• **TASK GOAL**
Echo back the following lines verbatim, covering all of them.

===== PROVIDED DATA =====

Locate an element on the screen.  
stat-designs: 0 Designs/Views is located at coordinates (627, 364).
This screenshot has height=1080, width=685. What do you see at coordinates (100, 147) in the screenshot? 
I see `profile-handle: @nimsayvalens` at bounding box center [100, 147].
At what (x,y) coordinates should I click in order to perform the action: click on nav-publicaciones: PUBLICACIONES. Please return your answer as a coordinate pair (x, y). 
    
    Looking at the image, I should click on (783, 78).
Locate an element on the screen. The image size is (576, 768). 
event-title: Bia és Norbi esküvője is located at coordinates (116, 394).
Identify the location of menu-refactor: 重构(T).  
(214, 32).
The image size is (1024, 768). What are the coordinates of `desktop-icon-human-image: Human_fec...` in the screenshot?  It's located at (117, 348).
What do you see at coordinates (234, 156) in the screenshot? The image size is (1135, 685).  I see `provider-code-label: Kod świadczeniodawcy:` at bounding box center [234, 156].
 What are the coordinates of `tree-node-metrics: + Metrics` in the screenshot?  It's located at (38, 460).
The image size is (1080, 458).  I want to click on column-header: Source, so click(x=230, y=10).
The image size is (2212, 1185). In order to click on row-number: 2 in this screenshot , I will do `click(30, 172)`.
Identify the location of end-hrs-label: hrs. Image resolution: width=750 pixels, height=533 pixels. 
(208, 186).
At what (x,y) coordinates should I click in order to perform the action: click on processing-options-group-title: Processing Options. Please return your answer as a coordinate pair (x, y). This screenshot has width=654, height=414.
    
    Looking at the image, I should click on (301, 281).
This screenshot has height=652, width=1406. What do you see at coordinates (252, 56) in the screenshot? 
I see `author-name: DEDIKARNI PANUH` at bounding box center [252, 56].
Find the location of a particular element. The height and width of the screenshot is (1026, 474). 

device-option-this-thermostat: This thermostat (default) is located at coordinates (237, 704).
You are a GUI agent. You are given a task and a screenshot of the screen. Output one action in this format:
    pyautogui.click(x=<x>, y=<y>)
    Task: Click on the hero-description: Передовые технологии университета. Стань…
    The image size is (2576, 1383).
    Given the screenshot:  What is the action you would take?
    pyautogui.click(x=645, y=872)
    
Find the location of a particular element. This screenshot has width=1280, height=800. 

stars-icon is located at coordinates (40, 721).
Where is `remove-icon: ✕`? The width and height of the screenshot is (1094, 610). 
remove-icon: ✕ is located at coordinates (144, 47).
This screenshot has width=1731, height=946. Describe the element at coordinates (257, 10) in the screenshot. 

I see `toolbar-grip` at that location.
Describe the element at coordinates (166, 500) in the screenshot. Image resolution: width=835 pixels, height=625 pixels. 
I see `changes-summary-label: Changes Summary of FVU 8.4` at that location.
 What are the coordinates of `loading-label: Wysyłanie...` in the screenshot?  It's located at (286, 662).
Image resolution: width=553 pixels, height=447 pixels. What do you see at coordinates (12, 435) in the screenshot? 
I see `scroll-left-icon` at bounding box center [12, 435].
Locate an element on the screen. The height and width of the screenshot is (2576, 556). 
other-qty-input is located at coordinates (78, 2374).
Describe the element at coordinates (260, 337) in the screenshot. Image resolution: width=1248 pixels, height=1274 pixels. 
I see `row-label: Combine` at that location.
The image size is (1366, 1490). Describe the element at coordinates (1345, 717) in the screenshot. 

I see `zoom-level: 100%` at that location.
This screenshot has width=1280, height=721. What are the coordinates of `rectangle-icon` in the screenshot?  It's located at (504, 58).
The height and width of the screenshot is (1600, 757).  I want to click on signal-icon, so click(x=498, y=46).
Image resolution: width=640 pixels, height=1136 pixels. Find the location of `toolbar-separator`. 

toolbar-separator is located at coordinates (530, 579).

=====

• **SOLUTION FOR THIS EXERCISE**
Locate an element on the screen.  
stat-designs: 0 Designs/Views is located at coordinates (627, 364).
This screenshot has height=1080, width=685. What do you see at coordinates (100, 147) in the screenshot? 
I see `profile-handle: @nimsayvalens` at bounding box center [100, 147].
At what (x,y) coordinates should I click in order to perform the action: click on nav-publicaciones: PUBLICACIONES. Please return your answer as a coordinate pair (x, y). 
    
    Looking at the image, I should click on (783, 78).
Locate an element on the screen. The image size is (576, 768). 
event-title: Bia és Norbi esküvője is located at coordinates (116, 394).
Identify the location of menu-refactor: 重构(T).  
(214, 32).
The image size is (1024, 768). What are the coordinates of `desktop-icon-human-image: Human_fec...` in the screenshot?  It's located at (117, 348).
What do you see at coordinates (234, 156) in the screenshot? The image size is (1135, 685).  I see `provider-code-label: Kod świadczeniodawcy:` at bounding box center [234, 156].
 What are the coordinates of `tree-node-metrics: + Metrics` in the screenshot?  It's located at (38, 460).
The image size is (1080, 458).  I want to click on column-header: Source, so click(x=230, y=10).
The image size is (2212, 1185). In order to click on row-number: 2 in this screenshot , I will do `click(30, 172)`.
Identify the location of end-hrs-label: hrs. Image resolution: width=750 pixels, height=533 pixels. 
(208, 186).
At what (x,y) coordinates should I click in order to perform the action: click on processing-options-group-title: Processing Options. Please return your answer as a coordinate pair (x, y). This screenshot has width=654, height=414.
    
    Looking at the image, I should click on (301, 281).
This screenshot has height=652, width=1406. What do you see at coordinates (252, 56) in the screenshot? 
I see `author-name: DEDIKARNI PANUH` at bounding box center [252, 56].
Find the location of a particular element. The height and width of the screenshot is (1026, 474). 

device-option-this-thermostat: This thermostat (default) is located at coordinates (237, 704).
You are a GUI agent. You are given a task and a screenshot of the screen. Output one action in this format:
    pyautogui.click(x=<x>, y=<y>)
    Task: Click on the hero-description: Передовые технологии университета. Стань…
    The image size is (2576, 1383).
    Given the screenshot:  What is the action you would take?
    pyautogui.click(x=645, y=872)
    
Find the location of a particular element. This screenshot has width=1280, height=800. 

stars-icon is located at coordinates (40, 721).
Where is `remove-icon: ✕`? The width and height of the screenshot is (1094, 610). 
remove-icon: ✕ is located at coordinates (144, 47).
This screenshot has width=1731, height=946. Describe the element at coordinates (257, 10) in the screenshot. 

I see `toolbar-grip` at that location.
Describe the element at coordinates (166, 500) in the screenshot. Image resolution: width=835 pixels, height=625 pixels. 
I see `changes-summary-label: Changes Summary of FVU 8.4` at that location.
 What are the coordinates of `loading-label: Wysyłanie...` in the screenshot?  It's located at (286, 662).
Image resolution: width=553 pixels, height=447 pixels. What do you see at coordinates (12, 435) in the screenshot? 
I see `scroll-left-icon` at bounding box center [12, 435].
Locate an element on the screen. The height and width of the screenshot is (2576, 556). 
other-qty-input is located at coordinates (78, 2374).
Describe the element at coordinates (260, 337) in the screenshot. Image resolution: width=1248 pixels, height=1274 pixels. 
I see `row-label: Combine` at that location.
The image size is (1366, 1490). Describe the element at coordinates (1345, 717) in the screenshot. 

I see `zoom-level: 100%` at that location.
This screenshot has width=1280, height=721. What are the coordinates of `rectangle-icon` in the screenshot?  It's located at (504, 58).
The height and width of the screenshot is (1600, 757).  I want to click on signal-icon, so click(x=498, y=46).
Image resolution: width=640 pixels, height=1136 pixels. Find the location of `toolbar-separator`. 

toolbar-separator is located at coordinates (530, 579).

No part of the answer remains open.